In this scenario a Windows 8.1 device, despite well spec’d hardware wise, would get buzzing/clicking audio glitches during audio playback, typically when playing web content. In addition DRM’d web content like Amazon Prime stuttered completely, however it ran fine in HD on the same hardware in a Windows 7 virtual machine. The issue occurred within IE11, Chrome and Firefox on the Windows 8.1 device.
A quick workaround was to restart the Windows Audio Service which immediately stopped the audio glitches. But they kept coming back.
Using Windows Performance Recorder ( https://chentiangemalc.wordpress.com/2014/09/12/case-of-the-8-minute-windows-8-1-first-logon/ ) we recorded a 30 second trace while issue was occurring with the following options
- First Level Triage
- CPU Usage
- Disk I/O Activity
- File I/O Activity
- GPU Activity
- Scenario Analysis – Audio Glitches
- Scenario Analysis – Internet Explorer
- Scenario Analysis – Minifilter I/O Activity
From the first review, we can see the system is not really very heavily utilized:
In the trace I first checked Mini Filter Delays, Timeline by Driver, Process, Thread. By default it showed Process ID, but I changed it to Process Name, and added Stack. I dragged Process Name, and Stack into the “Group By Column”
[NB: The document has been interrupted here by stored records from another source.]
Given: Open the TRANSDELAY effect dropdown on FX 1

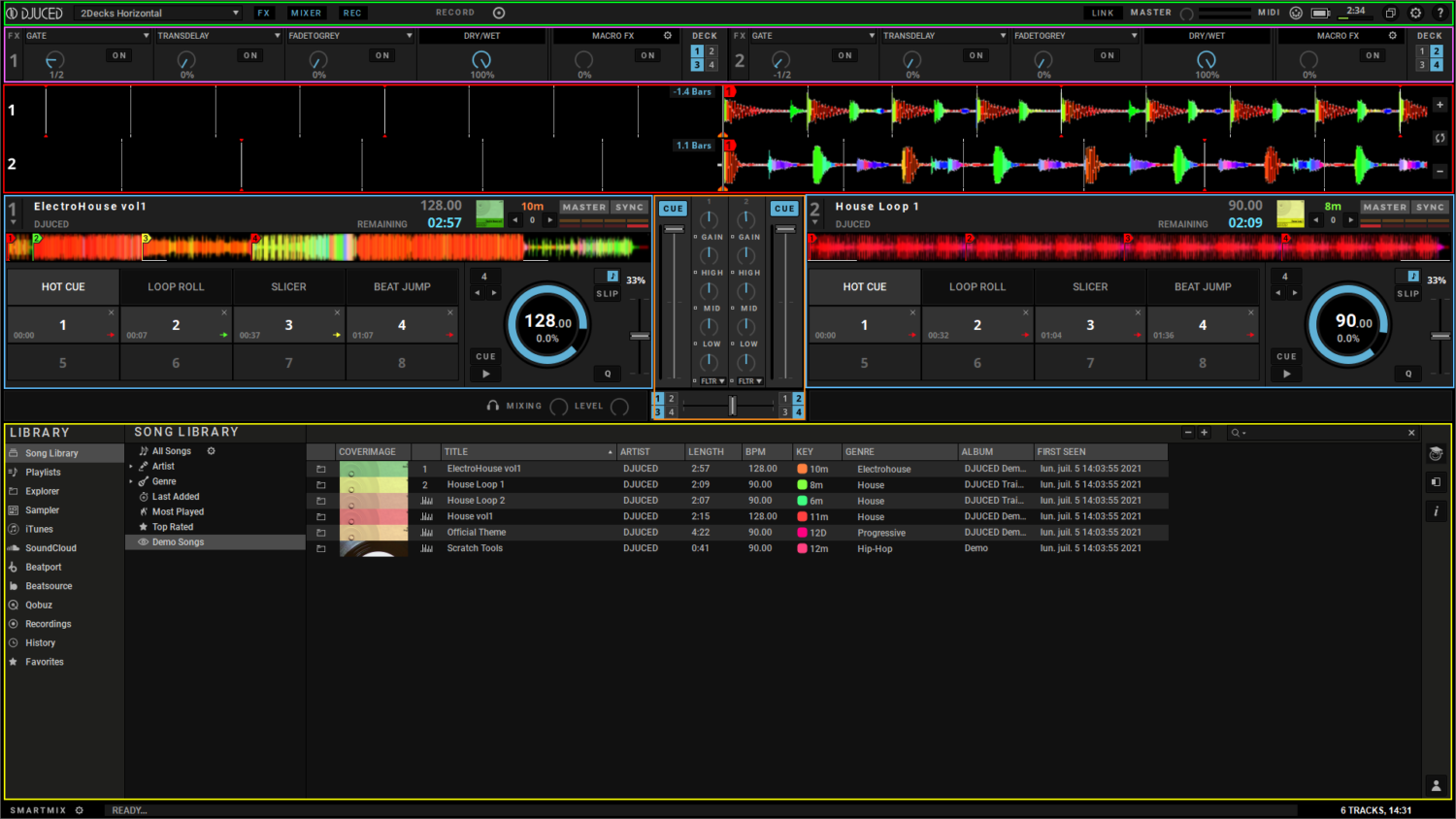Looking at the screenshot, I should tap(216, 36).
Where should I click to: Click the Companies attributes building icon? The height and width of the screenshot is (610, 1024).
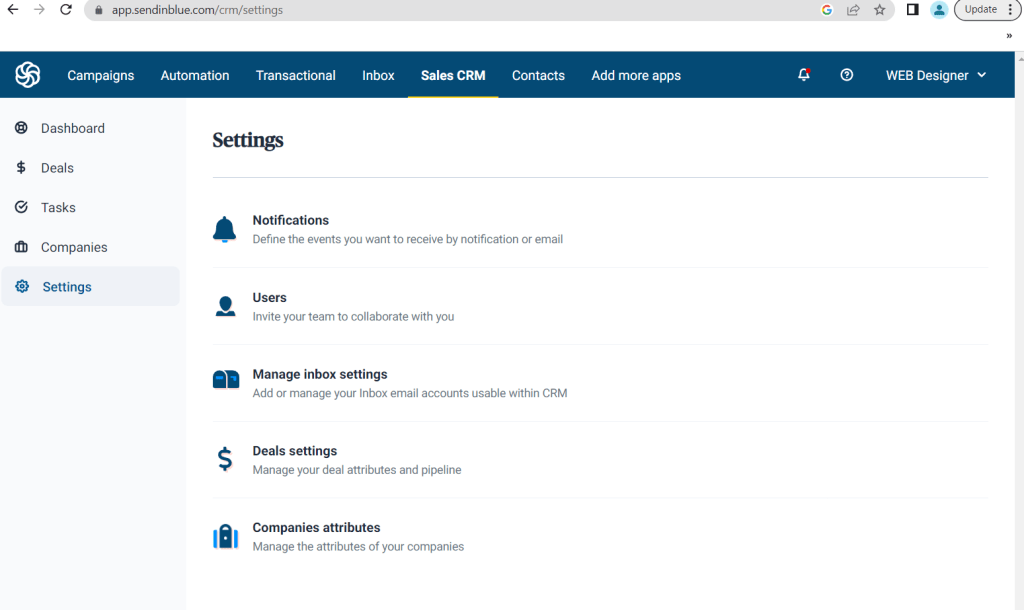point(226,537)
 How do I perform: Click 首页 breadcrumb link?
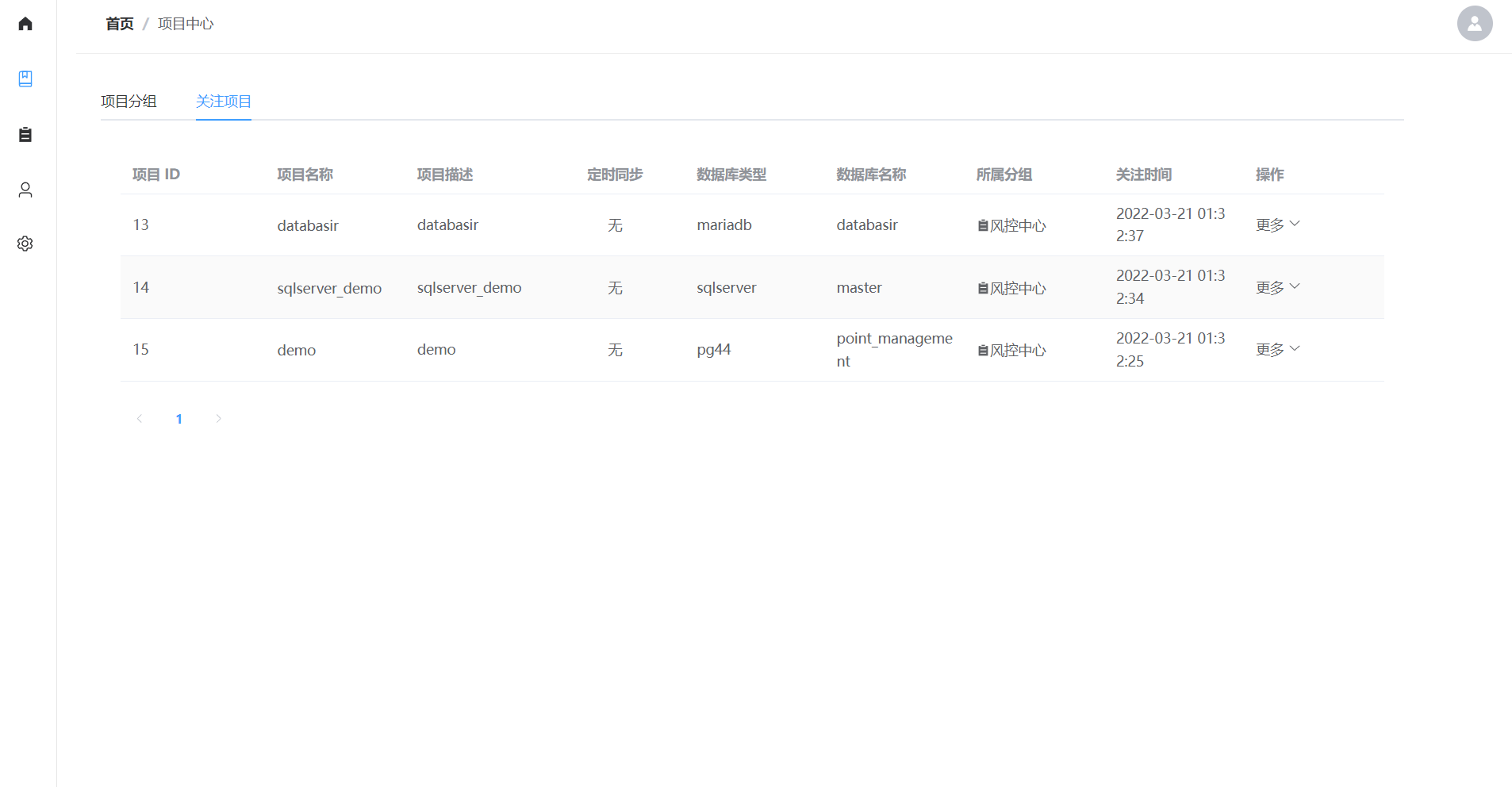pos(120,24)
In this case we were reproducing issue in Chrome.exe – chrome.exe had the most events (after wprui.exe)
The most busy Mini-Filter driver was WdFilter.sys – the Microsoft antimalware file system filter driver.
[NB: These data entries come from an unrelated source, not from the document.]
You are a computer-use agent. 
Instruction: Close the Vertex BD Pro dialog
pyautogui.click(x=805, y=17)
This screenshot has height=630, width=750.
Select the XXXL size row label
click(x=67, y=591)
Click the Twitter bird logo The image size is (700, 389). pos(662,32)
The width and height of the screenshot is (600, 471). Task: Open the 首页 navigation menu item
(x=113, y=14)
Expanding the stack we end up with SiWinAcc.sys – which is a Silicon Image SATALink Windows Accelerator Driver
In Device I/O we also see this as the most popular driver. (after fltrmgr.sys) We also see
Disabling this driver with http://live.sysinternals.com/autoruns.exe and restarting the system, could no longer reproduce the audio glitch.
In Windows Device Manager we can see we have Silicon Image SiI 3132 SATALink Controller – where we can look for updates/vendor to contact etc. In this case Silicon Image drive will be updated by the OEM manufacturer, so you need to contact who built your PC vendor/motherboard manufacturer/controller.
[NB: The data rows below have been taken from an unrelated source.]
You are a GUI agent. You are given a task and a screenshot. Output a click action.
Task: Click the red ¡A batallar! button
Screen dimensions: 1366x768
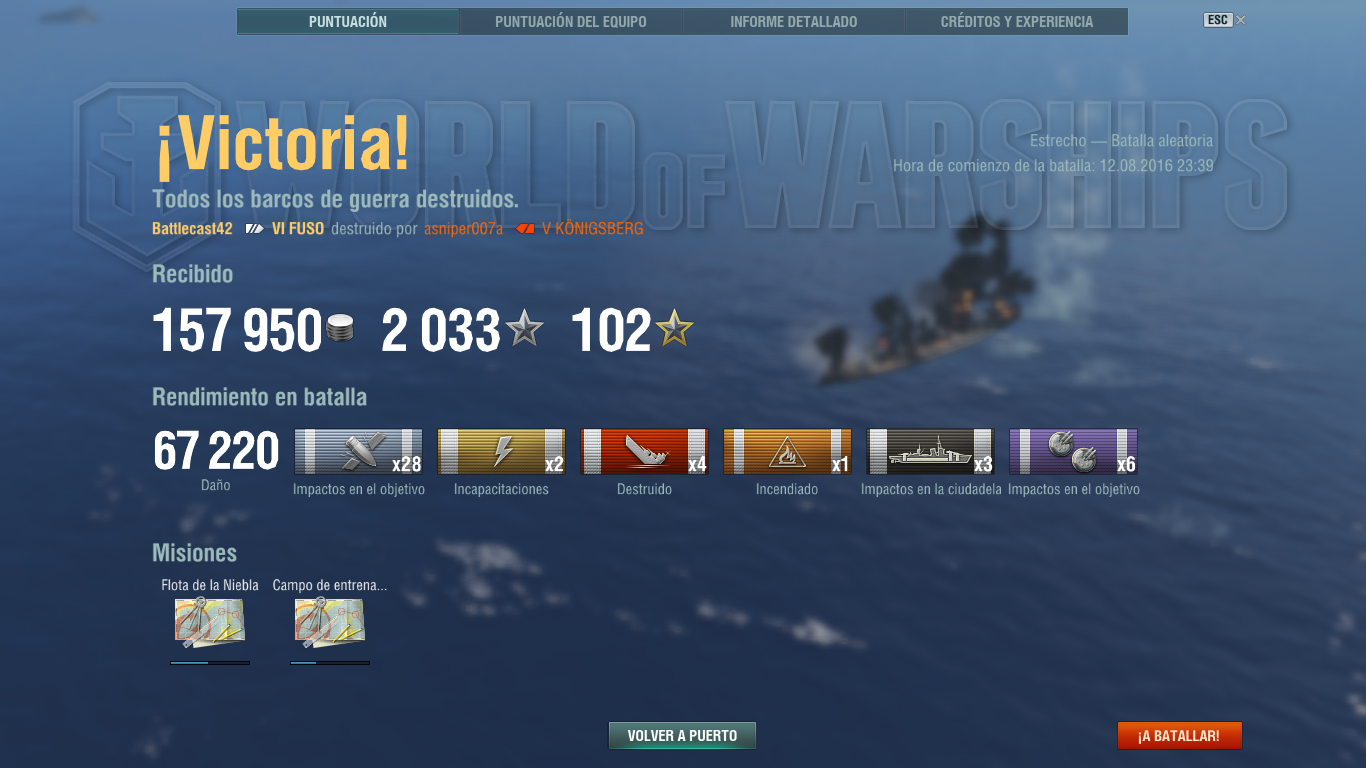[x=1179, y=736]
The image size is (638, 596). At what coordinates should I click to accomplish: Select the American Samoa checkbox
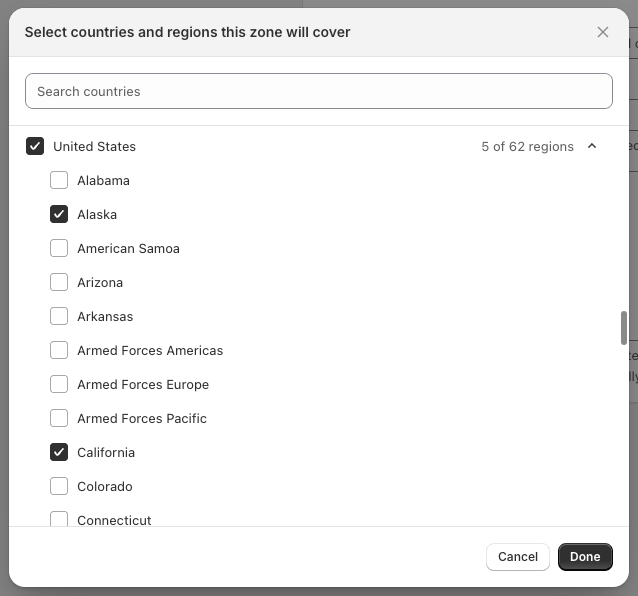59,248
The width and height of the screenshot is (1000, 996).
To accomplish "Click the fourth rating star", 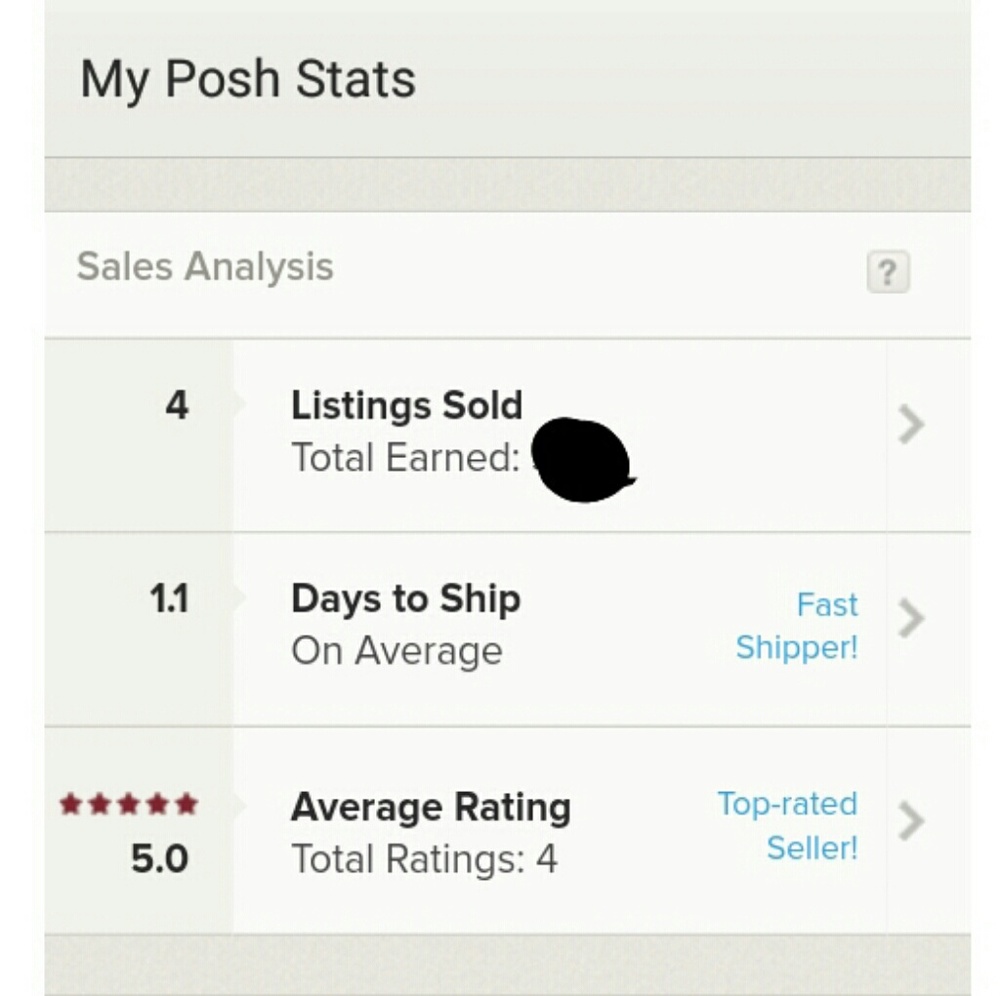I will pos(155,800).
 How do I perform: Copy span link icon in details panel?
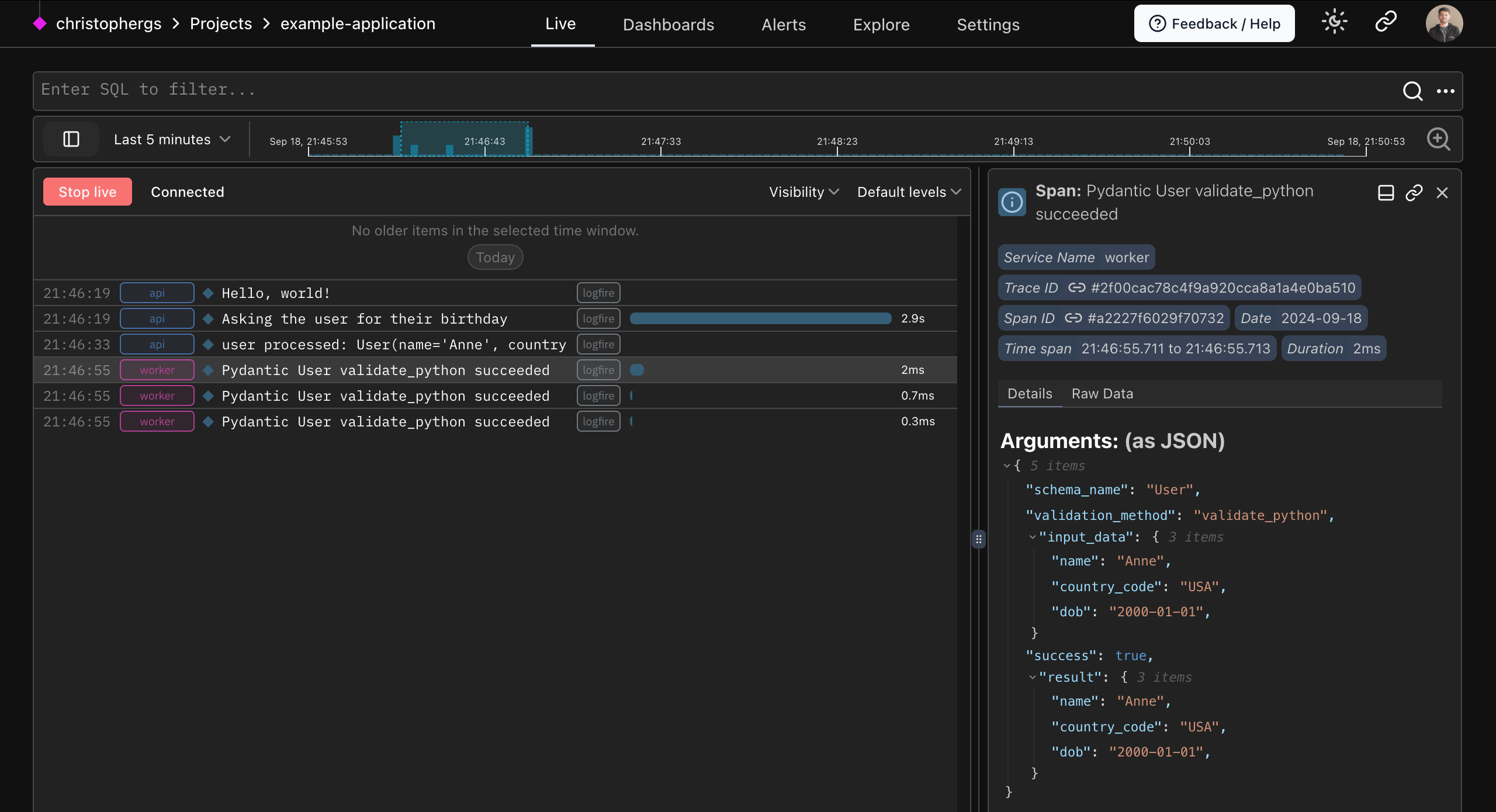pos(1414,193)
Afterwards we can see a change, when recording for about the same time period playing similar content:
To compare traces you can:
1) Open good trace “baseline” first
2) Open bad trace second
Clicking Window – New Comparative Analysis View
Then we select our traces:
We then added our Device I/O again, POSITIVE numbers here indicate the item occurred more frequently in the 2nd trace then in the baseline (good trace) Negative numbers indicate activity occurred less.
Recommend reading http://msdn.microsoft.com/en-us/library/windows/hardware/dn282270.aspx for more info on Comparative Analysis if you are not familiar with it.
If we want, we can then do deeper investigation to see why this driver is a problem, do we need it/etc.